In August 2008, Price was named in the preliminary 46-man Kangaroos squad for the 2008 Rugby League World Cup, and in October 2008 he was selected in the final 24-man Australia squad. He did not, however, play in the World Cup Final due to tearing his calf in the final training session before the Final which Australia lost to the Kiwis.

Price was eligible for England and New Zealand; however, he has stated he will not switch his allegiance from Australia.

In April 2009, he was named in the preliminary 25-man squad to represent Queensland in the opening State of Origin match for 2009.

On Sunday 3 May 2009 Price confirmed he would extend his NRL career to a 17th season after signing a one-year contract with the New Zealand Warriors. Already the NRL's oldest player in 2009, Price was 36 at the start of the 2010 season.
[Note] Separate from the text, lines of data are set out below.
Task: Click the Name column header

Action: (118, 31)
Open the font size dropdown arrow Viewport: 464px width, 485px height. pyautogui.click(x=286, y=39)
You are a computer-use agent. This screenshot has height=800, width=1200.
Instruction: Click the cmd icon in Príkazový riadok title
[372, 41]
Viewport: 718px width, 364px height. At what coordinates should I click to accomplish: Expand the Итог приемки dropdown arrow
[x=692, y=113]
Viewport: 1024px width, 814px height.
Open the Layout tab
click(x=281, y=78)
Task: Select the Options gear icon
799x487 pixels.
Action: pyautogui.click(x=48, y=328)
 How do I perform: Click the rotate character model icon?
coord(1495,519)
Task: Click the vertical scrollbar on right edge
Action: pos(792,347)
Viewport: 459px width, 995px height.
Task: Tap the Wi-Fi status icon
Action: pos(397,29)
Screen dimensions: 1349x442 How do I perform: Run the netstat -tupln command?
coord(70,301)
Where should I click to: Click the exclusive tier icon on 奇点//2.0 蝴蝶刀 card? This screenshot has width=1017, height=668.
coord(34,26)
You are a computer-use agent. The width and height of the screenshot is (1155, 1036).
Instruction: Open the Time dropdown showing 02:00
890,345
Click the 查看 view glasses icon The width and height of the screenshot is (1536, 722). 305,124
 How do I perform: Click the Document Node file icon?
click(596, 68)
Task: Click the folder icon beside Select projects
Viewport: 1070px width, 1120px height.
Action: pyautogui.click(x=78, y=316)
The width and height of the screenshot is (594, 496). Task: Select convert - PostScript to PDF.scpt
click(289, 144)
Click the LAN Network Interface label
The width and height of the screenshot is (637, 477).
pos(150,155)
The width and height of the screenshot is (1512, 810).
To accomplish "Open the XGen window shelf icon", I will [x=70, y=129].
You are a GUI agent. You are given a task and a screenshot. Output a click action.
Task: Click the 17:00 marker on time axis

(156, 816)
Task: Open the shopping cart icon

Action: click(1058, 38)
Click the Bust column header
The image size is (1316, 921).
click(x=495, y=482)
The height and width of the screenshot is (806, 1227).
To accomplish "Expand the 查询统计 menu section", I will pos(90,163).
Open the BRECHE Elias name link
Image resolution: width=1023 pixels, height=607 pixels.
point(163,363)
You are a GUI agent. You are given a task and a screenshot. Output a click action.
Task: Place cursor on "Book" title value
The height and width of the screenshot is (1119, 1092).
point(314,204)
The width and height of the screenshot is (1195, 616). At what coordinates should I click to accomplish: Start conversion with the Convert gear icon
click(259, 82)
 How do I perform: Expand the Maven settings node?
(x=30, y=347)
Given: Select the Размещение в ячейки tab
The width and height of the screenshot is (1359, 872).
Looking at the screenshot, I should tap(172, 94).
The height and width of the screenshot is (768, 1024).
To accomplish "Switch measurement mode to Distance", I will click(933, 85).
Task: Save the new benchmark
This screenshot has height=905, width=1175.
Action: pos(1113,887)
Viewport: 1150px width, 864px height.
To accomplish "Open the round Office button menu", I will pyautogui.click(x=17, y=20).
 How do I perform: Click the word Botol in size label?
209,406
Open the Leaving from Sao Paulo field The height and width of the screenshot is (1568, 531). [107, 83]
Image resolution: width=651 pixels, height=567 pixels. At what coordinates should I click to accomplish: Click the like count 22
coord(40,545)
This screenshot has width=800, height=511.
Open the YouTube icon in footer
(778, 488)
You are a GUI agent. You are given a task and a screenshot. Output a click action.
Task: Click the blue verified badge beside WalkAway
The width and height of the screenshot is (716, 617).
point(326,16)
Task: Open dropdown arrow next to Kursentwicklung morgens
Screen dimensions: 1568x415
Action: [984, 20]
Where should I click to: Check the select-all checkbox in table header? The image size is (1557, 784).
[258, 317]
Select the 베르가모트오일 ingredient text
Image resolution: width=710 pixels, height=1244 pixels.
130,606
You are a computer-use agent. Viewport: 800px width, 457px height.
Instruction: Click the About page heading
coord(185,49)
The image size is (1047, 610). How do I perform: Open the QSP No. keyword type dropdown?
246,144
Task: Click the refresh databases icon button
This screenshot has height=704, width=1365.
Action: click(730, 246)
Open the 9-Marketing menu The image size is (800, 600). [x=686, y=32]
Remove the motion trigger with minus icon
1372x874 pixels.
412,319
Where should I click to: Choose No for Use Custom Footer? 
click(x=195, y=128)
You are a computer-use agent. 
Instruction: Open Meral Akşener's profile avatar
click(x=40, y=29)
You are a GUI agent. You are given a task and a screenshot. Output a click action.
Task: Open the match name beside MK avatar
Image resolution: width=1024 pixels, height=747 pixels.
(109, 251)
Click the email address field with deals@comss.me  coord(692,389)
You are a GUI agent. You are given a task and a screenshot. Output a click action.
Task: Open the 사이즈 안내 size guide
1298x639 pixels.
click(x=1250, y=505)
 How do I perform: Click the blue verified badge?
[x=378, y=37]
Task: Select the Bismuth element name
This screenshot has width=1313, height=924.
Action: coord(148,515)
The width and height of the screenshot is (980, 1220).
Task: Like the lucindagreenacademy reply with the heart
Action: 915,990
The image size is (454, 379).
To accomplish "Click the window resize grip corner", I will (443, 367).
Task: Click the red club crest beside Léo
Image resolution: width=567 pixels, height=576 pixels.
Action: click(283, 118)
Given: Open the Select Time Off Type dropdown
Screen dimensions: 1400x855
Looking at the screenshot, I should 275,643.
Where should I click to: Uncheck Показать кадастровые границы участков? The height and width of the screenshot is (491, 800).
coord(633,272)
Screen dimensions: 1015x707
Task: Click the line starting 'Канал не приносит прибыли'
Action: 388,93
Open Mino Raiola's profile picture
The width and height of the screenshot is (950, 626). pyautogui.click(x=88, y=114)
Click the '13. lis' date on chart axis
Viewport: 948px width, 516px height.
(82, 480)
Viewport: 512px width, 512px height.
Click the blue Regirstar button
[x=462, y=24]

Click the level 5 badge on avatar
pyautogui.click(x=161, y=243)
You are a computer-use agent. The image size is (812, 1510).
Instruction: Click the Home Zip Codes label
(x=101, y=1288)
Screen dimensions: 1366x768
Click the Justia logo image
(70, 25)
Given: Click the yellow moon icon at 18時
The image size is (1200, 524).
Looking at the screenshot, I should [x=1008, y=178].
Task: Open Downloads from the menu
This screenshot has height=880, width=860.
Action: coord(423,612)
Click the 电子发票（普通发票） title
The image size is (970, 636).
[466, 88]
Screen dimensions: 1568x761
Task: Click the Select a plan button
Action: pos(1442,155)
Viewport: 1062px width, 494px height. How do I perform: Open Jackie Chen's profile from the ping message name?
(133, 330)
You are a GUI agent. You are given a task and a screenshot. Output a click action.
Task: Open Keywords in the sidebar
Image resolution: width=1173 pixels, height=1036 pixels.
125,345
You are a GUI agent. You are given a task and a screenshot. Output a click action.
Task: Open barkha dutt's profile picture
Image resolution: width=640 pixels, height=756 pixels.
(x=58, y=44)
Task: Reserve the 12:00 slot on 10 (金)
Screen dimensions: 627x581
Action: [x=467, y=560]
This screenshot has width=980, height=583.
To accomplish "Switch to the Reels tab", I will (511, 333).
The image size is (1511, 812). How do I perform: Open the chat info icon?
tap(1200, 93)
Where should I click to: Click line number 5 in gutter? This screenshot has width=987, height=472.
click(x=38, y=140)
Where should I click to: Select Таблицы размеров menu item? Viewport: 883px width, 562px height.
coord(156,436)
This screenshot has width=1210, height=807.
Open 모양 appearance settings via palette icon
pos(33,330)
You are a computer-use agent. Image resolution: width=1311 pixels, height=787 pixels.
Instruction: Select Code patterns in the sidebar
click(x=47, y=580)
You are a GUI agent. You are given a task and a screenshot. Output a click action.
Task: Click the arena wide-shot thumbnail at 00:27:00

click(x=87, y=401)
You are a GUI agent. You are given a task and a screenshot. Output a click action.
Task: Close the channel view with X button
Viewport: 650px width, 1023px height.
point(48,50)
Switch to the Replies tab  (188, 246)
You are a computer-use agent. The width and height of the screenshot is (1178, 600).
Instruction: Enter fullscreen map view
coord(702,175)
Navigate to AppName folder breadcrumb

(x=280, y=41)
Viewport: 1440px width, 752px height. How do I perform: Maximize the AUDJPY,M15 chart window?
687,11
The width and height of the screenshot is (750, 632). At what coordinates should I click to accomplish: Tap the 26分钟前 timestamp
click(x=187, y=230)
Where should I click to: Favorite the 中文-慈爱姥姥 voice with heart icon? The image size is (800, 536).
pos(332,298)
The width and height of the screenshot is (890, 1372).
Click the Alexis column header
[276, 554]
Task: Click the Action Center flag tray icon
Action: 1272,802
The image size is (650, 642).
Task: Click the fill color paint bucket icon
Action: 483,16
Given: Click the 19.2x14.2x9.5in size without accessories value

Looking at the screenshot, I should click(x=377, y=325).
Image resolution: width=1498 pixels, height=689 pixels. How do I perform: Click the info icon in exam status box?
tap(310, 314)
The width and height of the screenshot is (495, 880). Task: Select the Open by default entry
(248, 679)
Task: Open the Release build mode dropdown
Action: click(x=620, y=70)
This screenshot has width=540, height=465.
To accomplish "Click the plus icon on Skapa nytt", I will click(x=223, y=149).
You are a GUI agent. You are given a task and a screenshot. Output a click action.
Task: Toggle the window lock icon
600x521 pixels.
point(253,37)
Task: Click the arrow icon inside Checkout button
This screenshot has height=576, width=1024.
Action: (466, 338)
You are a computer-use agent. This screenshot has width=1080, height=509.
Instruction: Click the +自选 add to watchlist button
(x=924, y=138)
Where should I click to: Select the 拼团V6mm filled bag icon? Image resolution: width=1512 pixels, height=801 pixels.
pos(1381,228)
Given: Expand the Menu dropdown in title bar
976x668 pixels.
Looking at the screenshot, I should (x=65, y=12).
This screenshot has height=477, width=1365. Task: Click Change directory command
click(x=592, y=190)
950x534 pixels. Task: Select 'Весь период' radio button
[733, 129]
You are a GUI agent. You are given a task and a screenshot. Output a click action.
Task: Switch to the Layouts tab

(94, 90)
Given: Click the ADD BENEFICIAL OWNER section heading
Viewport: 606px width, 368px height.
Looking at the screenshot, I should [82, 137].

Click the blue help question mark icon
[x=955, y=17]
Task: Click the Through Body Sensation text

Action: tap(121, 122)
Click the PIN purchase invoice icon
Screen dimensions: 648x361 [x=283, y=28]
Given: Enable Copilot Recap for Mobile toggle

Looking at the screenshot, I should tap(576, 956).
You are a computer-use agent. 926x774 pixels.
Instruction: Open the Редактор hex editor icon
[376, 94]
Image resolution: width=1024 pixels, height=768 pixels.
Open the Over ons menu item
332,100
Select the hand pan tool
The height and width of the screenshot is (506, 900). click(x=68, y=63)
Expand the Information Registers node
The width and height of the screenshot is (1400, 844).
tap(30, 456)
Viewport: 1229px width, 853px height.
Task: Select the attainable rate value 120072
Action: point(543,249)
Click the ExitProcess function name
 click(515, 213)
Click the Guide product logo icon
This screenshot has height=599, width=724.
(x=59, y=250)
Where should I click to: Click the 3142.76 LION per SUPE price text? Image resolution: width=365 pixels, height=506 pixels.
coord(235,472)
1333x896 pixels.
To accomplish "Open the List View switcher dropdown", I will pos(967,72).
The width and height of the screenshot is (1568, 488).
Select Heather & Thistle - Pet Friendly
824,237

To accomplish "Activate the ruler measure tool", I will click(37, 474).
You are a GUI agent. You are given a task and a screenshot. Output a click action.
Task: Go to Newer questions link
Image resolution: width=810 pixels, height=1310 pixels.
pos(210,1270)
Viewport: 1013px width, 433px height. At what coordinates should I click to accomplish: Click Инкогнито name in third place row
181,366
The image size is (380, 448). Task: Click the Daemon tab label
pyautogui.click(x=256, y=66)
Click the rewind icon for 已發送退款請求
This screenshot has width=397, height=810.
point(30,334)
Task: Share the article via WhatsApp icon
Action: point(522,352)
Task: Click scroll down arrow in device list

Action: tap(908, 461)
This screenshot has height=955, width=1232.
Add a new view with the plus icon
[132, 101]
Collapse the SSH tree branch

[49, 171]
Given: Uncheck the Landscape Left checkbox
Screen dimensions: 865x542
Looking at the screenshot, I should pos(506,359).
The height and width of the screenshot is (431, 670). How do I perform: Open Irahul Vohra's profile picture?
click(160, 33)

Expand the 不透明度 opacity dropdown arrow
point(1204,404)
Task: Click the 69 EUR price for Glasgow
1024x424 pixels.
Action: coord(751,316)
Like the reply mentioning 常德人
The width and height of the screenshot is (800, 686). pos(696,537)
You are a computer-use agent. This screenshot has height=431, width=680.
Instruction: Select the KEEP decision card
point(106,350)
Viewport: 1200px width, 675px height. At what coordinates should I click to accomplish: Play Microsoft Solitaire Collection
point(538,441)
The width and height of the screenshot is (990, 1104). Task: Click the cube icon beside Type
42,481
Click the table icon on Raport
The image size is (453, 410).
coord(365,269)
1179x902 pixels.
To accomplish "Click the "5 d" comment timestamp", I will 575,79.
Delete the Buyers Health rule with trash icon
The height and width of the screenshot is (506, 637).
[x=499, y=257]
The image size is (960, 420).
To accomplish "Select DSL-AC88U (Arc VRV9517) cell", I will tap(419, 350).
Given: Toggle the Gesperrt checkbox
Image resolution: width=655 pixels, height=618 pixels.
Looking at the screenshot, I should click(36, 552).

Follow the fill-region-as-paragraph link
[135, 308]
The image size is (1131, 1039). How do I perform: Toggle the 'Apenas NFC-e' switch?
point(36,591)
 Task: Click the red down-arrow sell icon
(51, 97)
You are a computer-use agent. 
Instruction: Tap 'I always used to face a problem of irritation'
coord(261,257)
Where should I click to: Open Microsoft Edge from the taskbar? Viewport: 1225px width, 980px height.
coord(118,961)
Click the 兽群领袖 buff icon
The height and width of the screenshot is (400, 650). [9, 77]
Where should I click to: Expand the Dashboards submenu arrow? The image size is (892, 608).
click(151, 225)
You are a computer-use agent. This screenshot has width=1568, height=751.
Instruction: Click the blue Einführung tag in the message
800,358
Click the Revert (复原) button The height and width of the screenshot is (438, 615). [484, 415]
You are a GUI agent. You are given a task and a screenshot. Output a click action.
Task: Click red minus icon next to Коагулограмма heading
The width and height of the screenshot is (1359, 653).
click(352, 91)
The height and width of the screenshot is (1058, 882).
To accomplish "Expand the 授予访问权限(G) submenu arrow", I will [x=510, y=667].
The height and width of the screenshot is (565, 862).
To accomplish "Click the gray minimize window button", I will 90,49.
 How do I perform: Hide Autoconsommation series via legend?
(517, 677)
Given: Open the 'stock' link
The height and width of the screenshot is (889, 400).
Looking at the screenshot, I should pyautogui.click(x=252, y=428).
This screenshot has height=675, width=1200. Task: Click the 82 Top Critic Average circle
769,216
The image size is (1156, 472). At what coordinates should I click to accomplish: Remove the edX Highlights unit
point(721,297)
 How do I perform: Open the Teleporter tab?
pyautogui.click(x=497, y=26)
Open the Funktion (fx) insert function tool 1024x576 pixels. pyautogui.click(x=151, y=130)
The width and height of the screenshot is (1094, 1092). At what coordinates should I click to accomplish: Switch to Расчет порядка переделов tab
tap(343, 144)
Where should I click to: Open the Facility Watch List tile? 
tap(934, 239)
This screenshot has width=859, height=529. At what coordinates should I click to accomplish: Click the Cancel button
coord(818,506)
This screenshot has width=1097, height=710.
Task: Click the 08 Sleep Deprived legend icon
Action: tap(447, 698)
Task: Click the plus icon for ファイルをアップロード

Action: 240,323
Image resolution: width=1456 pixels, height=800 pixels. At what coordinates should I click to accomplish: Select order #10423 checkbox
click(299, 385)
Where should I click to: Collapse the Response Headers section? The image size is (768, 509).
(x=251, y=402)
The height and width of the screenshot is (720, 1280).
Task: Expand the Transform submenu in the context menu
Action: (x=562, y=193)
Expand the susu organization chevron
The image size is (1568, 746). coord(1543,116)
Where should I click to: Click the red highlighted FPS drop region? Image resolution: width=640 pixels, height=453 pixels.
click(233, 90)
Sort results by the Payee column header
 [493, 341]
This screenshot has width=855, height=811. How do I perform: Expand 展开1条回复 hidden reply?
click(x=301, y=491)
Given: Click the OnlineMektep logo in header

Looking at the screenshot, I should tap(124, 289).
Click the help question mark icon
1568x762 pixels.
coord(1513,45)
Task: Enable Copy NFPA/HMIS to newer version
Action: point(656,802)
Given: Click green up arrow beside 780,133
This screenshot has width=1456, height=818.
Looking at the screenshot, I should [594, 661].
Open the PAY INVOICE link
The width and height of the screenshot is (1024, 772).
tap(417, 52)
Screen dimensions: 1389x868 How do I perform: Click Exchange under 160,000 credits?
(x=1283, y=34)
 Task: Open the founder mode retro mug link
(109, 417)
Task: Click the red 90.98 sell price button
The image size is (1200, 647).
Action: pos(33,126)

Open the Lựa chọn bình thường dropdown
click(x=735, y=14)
He was selected for Australia in the one-off test match against New Zealand on 8 May 2009. In State of Origin 3, 2009, Price was involved in a fight with Brett White, in which he was knocked unconscious by a right hook from White, and while unconscious, he was lifted up by the jersey and dropped on his head by Justin Poore.

Price was replaced as the Warriors club captain for the 2010 season by Simon Mannering, in a move described by the club as building for the future.

On 6 April 2010, Price announced his retirement from rugby league at the conclusion of the 2010 NRL season.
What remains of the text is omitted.